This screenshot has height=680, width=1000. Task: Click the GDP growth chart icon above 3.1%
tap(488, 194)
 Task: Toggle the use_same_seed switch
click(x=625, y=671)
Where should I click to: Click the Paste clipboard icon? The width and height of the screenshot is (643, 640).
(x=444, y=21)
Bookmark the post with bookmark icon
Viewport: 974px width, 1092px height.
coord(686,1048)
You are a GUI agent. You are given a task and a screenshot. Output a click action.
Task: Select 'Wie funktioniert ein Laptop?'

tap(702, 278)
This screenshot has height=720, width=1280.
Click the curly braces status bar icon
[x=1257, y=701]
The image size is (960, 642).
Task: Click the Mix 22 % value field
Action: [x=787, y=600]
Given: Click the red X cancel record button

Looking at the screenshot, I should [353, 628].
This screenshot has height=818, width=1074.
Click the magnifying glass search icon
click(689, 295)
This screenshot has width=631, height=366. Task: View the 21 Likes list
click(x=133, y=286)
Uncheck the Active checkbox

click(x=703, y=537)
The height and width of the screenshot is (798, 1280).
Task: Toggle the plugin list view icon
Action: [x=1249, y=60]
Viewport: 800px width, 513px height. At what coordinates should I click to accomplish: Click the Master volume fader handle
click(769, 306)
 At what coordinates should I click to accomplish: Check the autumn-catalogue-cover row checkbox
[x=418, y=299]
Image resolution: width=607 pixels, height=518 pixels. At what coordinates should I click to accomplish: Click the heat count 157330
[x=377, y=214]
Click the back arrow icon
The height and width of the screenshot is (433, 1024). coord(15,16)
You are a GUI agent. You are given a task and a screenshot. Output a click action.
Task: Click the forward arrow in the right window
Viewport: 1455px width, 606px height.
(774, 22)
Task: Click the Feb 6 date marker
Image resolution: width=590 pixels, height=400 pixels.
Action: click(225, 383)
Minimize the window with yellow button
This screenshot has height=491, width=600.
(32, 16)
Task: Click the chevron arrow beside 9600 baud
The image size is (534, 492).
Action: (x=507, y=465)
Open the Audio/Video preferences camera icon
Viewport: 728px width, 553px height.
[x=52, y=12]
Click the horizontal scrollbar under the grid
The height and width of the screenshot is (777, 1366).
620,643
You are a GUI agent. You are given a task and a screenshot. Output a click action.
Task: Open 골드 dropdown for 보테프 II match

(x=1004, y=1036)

....

▸ **WHAT TO WORK ON**:
Looking at the material above, state the number of lines that contain the word "window". Give nothing but that number.

▸ **RESPONSE TO THE TASK**:
2